Houston Gaines—the young Republican who lost a state House of Representatives special election to Democrat Deborah Gonzalez last year—announced this morning that he will try for the District 117 seat again in November.
“This district wants and deserves conservative leadership at the state Capitol—and that’s not what it’s getting now,” Gaines said in a news release. “I’m going to provide our district a conservative alternative to the out-of-touch representation we have today.
“I have lived in this district my entire life and had the privilege of graduating from the university in my hometown. My family’s roots run deep here. Just as my grandfather [Joseph Gaines] served this community as a judge, I want to work on behalf of my neighbors in this district to bring high-paying jobs to this region, invest in education to bolster our workforce and prepare students for the careers of tomorrow and protect the high quality of life we enjoy here.”
Since taking office, Gonzalez has not shied away from staking out liberal positions on issues like health care and immigration. She co-sponsored a bill to expand Medicaid in Georgia and criticized Clarke County Sheriff Ira Edwards for holding undocumented jail inmates for Immigration and Customs Enforcement to deport.
Those are popular positions in left-leaning Clarke County (and 73 percent of voters statewide support Medicaid expansion, according to a January Atlanta Journal-Constitution poll), but it remains to be seen how they’ll play in a district that was drawn for a Republican and where 44 percent of voters reside in conservative Oconee, Jackson and Barrow counties. Donald Trump won by larger margins in those counties than Hillary Clinton won by in Clarke County and won the district overall by 4 percentage points in 2016.
“Deborah Gonzalez has made it clear that she is committed to the far-left ideologies that mirror the most radical wing of the Democrat Party,” Joan Rhoden, president of the Conservative Republican Women of Northeast Georgia, said in the news release. “Those aren’t the values of District 117, and those left-wing policies do not represent the heart of District 117. We have a choice in Houston Gaines. Houston will give us a voice and will provide a refreshing option from our current liberal activist legislator. While Deborah Gonzalez spends her time putting out inflammatory and divisive statements attacking law enforcement agencies and advocating for sanctuary cities, Houston will take a strong stand to support law enforcement and the policies that help keep our communities safe.”

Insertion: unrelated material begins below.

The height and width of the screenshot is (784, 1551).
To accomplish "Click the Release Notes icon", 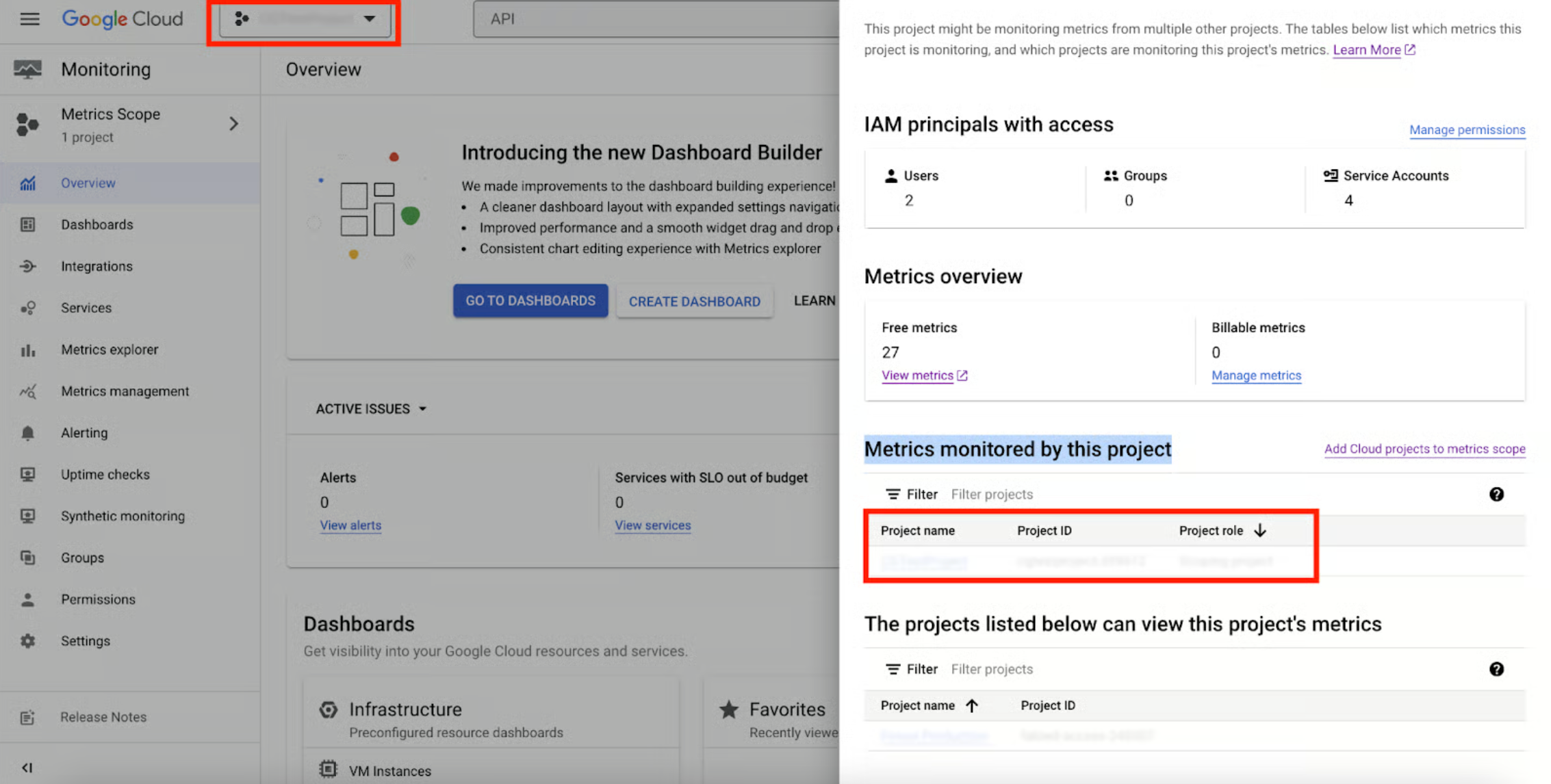I will click(27, 718).
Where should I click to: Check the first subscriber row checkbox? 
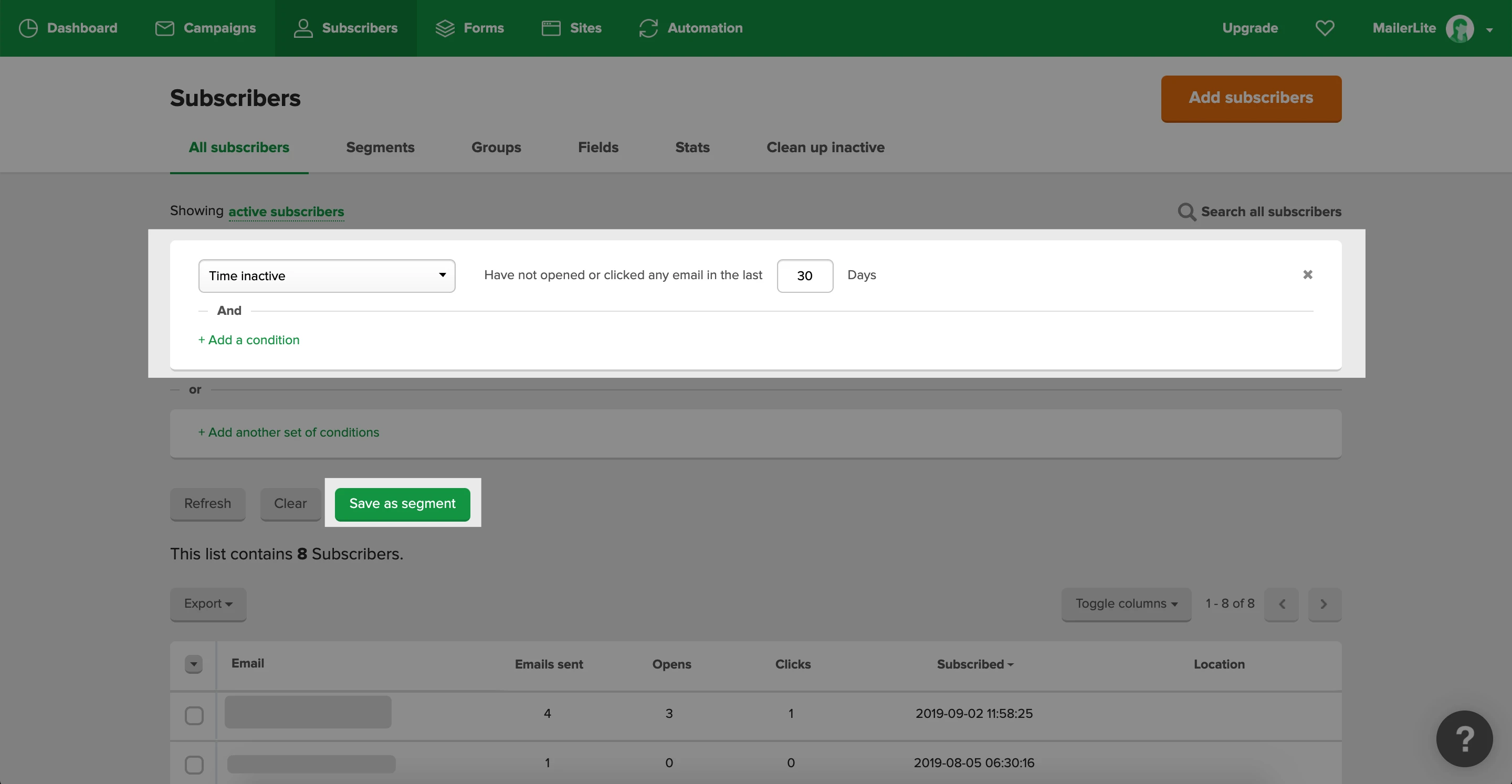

Gaines’ campaign team also includes Rhoden’s husband, Gordon, chairman of the Athens GOP; Appointments at Five owners Kitty Culpepper and Jenny Sligh; former Georgia football coach Vince Dooley and his wife, Barbara, a radio personality; Oconee County Commission Chairman John Daniell and school board Chairman John Odum; Jackson County Sheriff Janis Mangum and GOP Chairman Ron Johnson; and Barrow County Commission Chairman Pat Graham.

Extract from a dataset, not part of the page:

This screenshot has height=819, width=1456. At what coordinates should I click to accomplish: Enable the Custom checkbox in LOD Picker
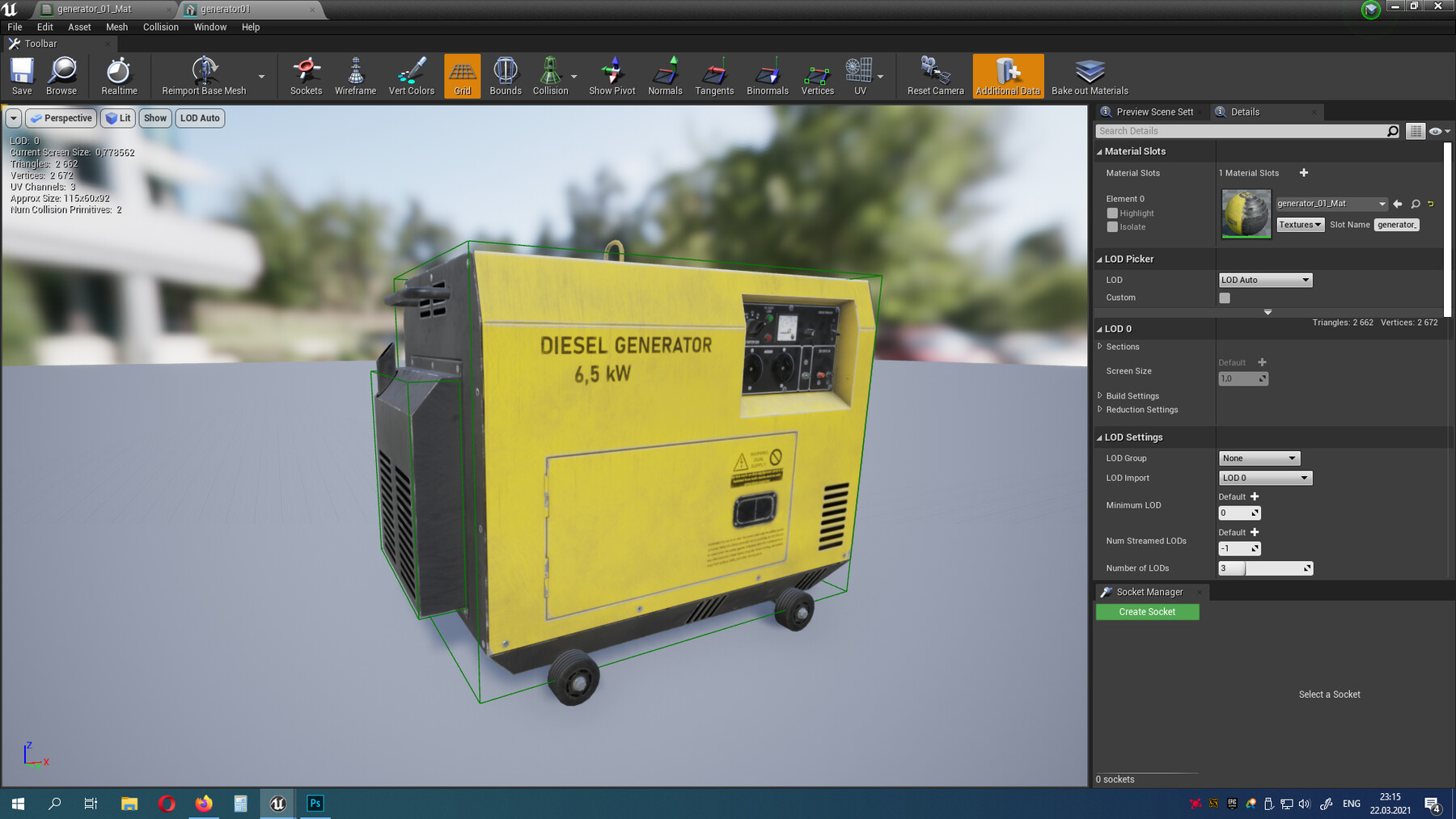(1224, 298)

Gaines had nearly $100,000 left over from last year’s campaign that he can spend on this year’s, and he can raise more money immediately, whereas Gonzalez is prohibited from fundraising until the legislative session ends sometime in March. Gonzalez had $7,256 on hand as of Jan. 31, according to her most recent campaign finance disclosure.
Then there’s a question of what the electorate will look like in November 2018 versus 2017. Democratic enthusiasm and a countywide T-SPLOST referendum helped boost Clarke County turnout in last November’s special election. It remains to be seen whether that enthusiasm will carry through nine months from now. At the same time, turnout last November was lackluster by Oconee County standards, and extremely low in the slivers of Barrow and Jackson counties that are part of the 117th. That’s unlikely to be the case this November, with the governor’s race and other state and local elections on the ballot.
“Special elections are—as evidenced by their name—unique,” Gaines said. “The dynamics in 2018 will be inherently different, as will our campaign. That’s why we are announcing today, in early February, almost 9 months from Election Day. I’m ready to get to work speaking directly to every voter in this district to hear what issues are most important to them, let them know my vision for our state, and to provide a clear contrast with my opponent.”
On the other hand, Gonzalez has already shown a knack for putting together a strong ground game, and she now enjoys the advantage of incumbency. And the concerns about youth and inexperience that plagued Gaines, a 2017 UGA graduate, aren’t going away.